The Department of Health has been criticised for the way it dealt with a mental health patient who ended up taking his own life
The inquest into the death of 35-year-old Onchan man Christopher Burrows has today heard evidence frrom an expert witness, Professor Patrick Carr.
An independent adjudicator who judges healthcare cases, he has written a report in which he says there were two missed opportunities to assess Mr Burrows under the Mental Health Act.
Professor Carr told the inquest this could have been done when Mr Burrows discharged himself from Grianagh Court on June 14 2011, and similarly at the lunchtime on the day of his death, June 16.
Neither of these opportunities were taken.
Professor Carr told the inquest he was particularly surprised an assessment was not considered at a clinical meeting about Mr Burrows on June 16, when it would have been a perfect opportunity.
He also said throughout June 2011, and earlier that year, there were shortcomings in the way information about Mr Burrows was documented.

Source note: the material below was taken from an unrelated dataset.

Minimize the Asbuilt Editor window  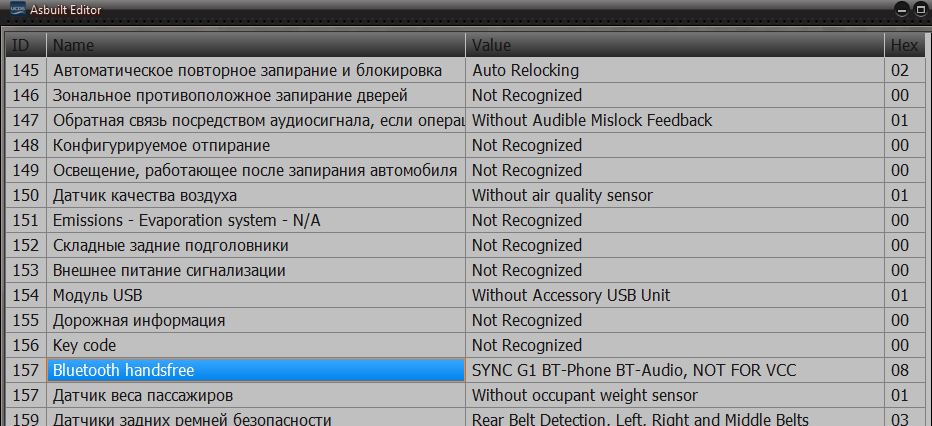[901, 9]
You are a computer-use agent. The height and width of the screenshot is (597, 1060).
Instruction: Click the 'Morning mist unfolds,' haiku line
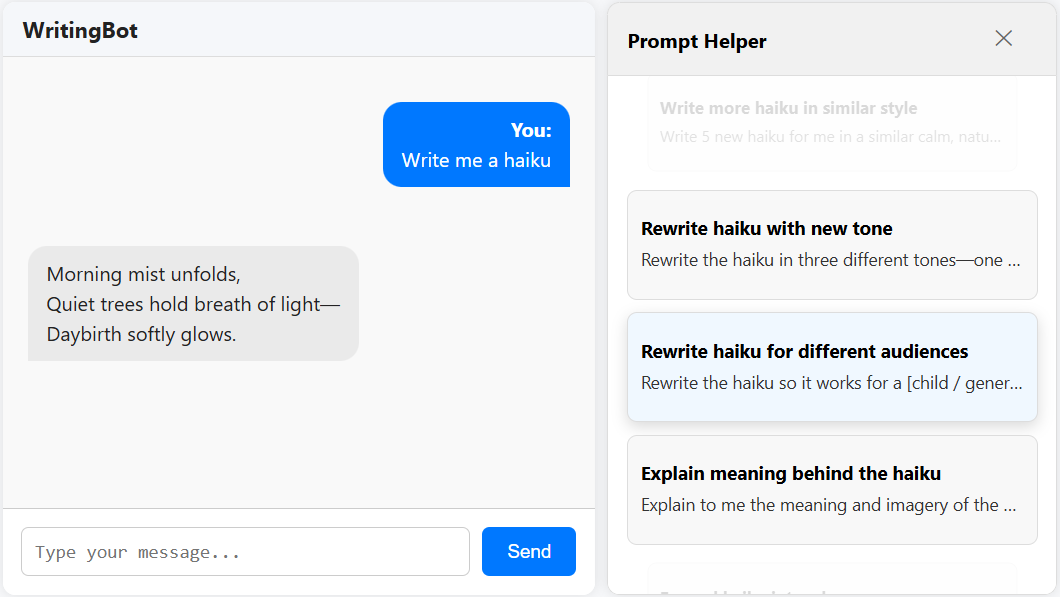(144, 274)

There is no evidence of any risk management plan being drawn up at the time of his discharge on June 14, or after a visit from the Department of Health's Crisis Response Home Treatment Team, on June 16.
He said he would have expected these things to be done.
Professor Carr went on to say there were further issues with the formation of a care plan, which was not done properly throughout the time of Mr Burrows's care.